Il suo sguardo lucido e spietato raccoglie appieno il tema sociale principe della narrazione, ossia il rapporto difficile tra una famiglia nobile – una certa classe sociale italiana ed europea oramai in declino – e i comandanti stranieri spesso aristocratici e ben istruiti che a fatica riescono a digerire il ruolo imposto loro dalla barbarie della guerra. Entrambi i protagonisti, vincitori e vinti, sono impegnati a combattere la medesima rassegnazione incipiente nei confronti del nulla, a essa opponendo una strenua “cortese scortesia” quasi che le buone maniere possano ergersi contro la forza imponente della brutalità. Fino all’inevitabile precipitare degli eventi. “Se il nostro attaccamento alle buone maniere venisse a mancare, cosa resterebbe fra noi e l’agire dei predoni?” (p213) domanda l’affascinante Generale Bolzano alla Signora Nancy, un dialogo serrato che deve la sua perfezione anche alla contestualizzazione impareggiabile (una cena di gala a casa Spada “gentilmente offerta” dai dominatori ai dominati, con tanto di servitù in livrea schierata ai bordi della scena, sotto i ritratti degli antenati Spada illuminati dalla luce fioca delle candele).

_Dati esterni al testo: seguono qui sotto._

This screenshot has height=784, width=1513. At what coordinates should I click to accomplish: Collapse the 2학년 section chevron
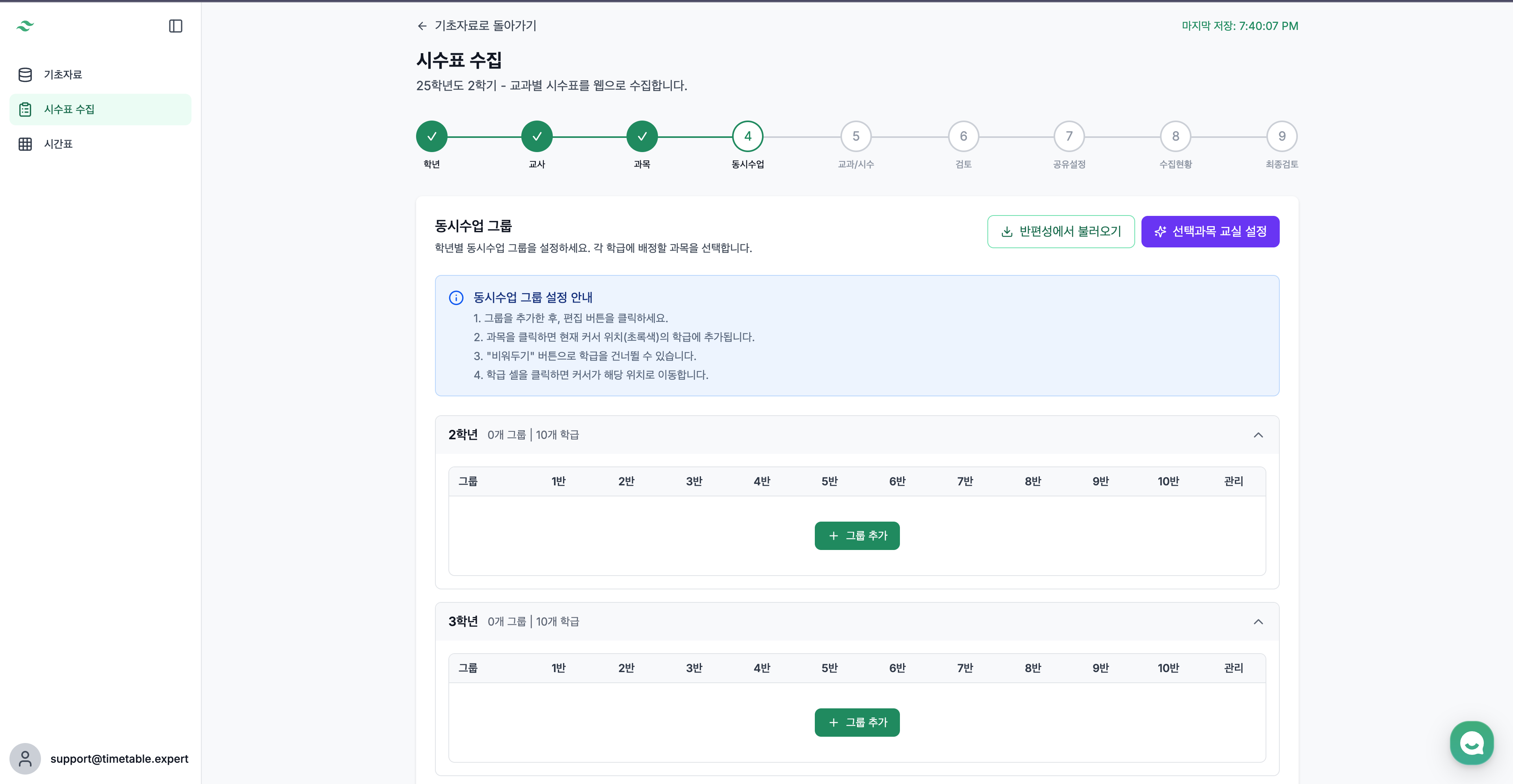(x=1258, y=435)
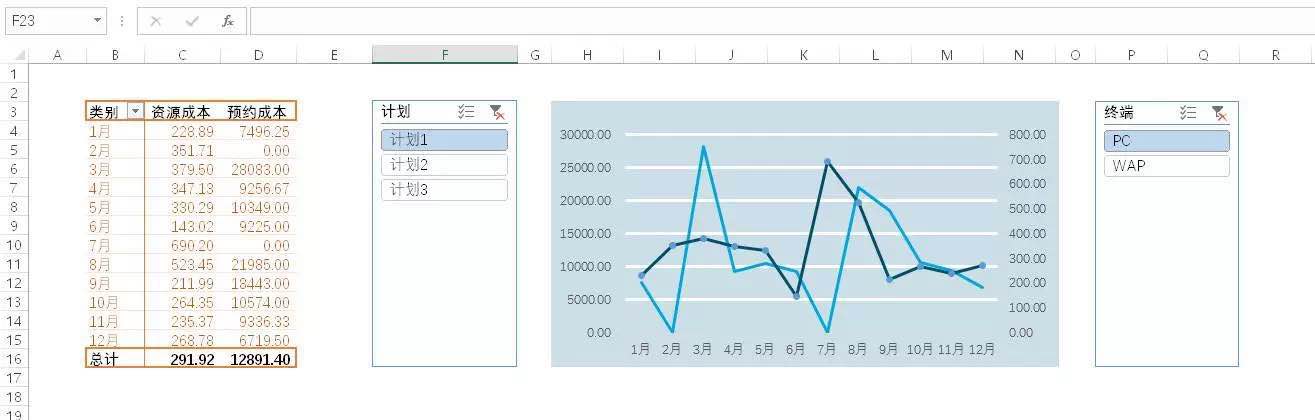The image size is (1315, 420).
Task: Clear the filter on the 计划 slicer
Action: point(497,113)
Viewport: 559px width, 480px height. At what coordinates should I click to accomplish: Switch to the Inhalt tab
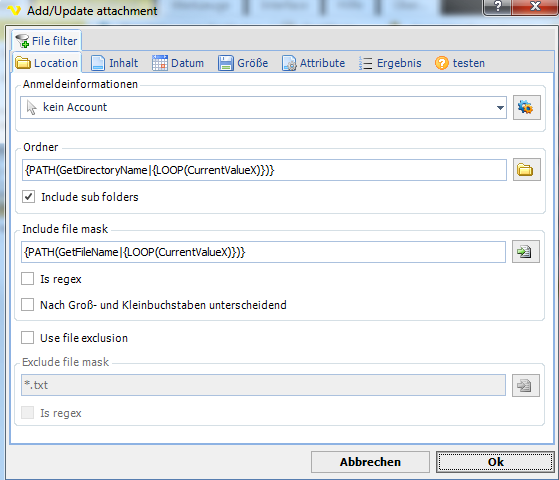114,63
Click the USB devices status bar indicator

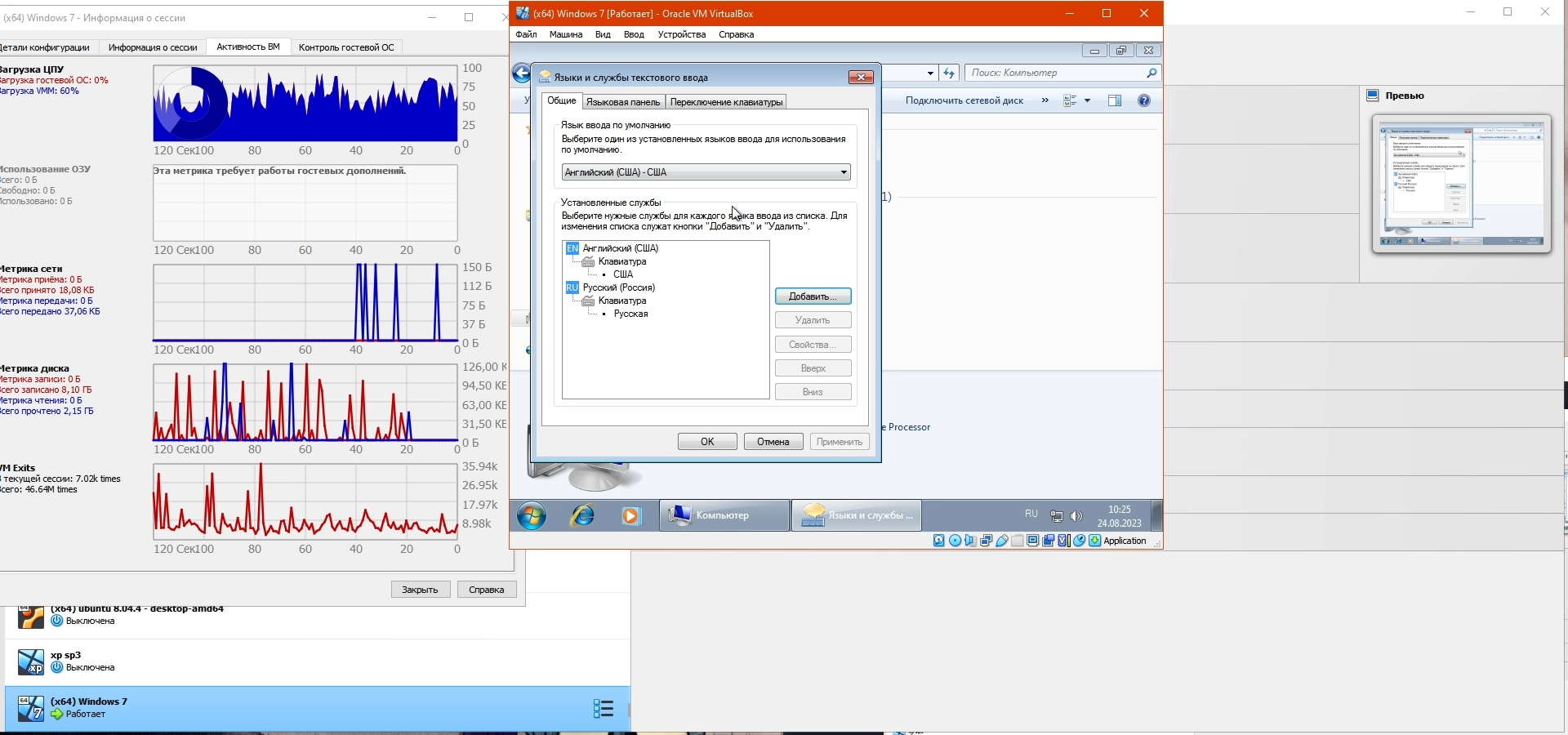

In mezzo, una serie di comprimari anch’essi disegnati con stile, dalla servitù di casa Spada (la vecchia Teresa con la figlia Loretta), il custode Renato, che di segreti ne nasconde un po’ troppi, la misteriosa Giulia, altra figura femminile abilmente tratteggiata con sensualità e vigore, il capitano tedesco Korpium e il barone austriaco von Feilitzsch, impeccabile nei modi ma inflessibile nel ruolo impostogli dalla fedeltà alla bandiera. 
Io… io, Madame… ho visto i miei soldati venire su da quel fiume, venivano su dall’acqua, come i vostri gnocchi di patate nel tegame, mi capite, Madame? Gnocchi nell’acqua che bolle” (p.324) si lascia sfuggire il barone a colloquio con donna Maria, in un momento di profonda confidenza a giochi ormai conclusi. 
L’opera è percorsa da ritmi diversi ben congegnati, che assecondano quelli della guerra, tra attese in trincea e improvvisi attacchi di cannone, e quelli della natura, fra inverni sempre più lunghi, freddi e poveri, la neve dei campi sfigurata dal sangue dei militari caduti sotto le cannonate, ed estati roventi foriere di morte ed epidemie, odori di sangue e putrefazione.
La narrazione sociale si sostiene grazie alla puntuale ricostruzione storica e all’uso di una lingua viva e dinamica in cui il dialetto si esplica ad hoc, solo quando occorre, e si intreccia con il romanzo di formazione: il potere ipnotico e urgente della guerra catapulta Paolo, adolescente irruento nel fiore dell’età, dall’ovatta tiepida, autoironica (non mancano i momenti comici, infatti) e aristocratica della famiglia Spada al mondo adulto. In pochi mesi Paolo affronterà la morte e la tragedia della battaglia che porta con sé la fame, la malattia, il compromesso morale, lo stupro, l’assassinio ma scoprirà anche l’euforia dell’avventura patriottica e la passione amorosa. 
E siccome “Non tutti i bastardi sono di Vienna”, a voi l’onore di scoprire quale sia il vero, più feroce bastardo dell’opera.

Buona lettura.
(*) Grazie a @sellerioeditore per la rassegna stampa sull’opera: la potete trovare qui, sul website dell’editore, completa anche di documenti video e audio. Alla memoria di Elvira Sellerio, per altro, AMolesini dedica la vittoria del premio Campiello.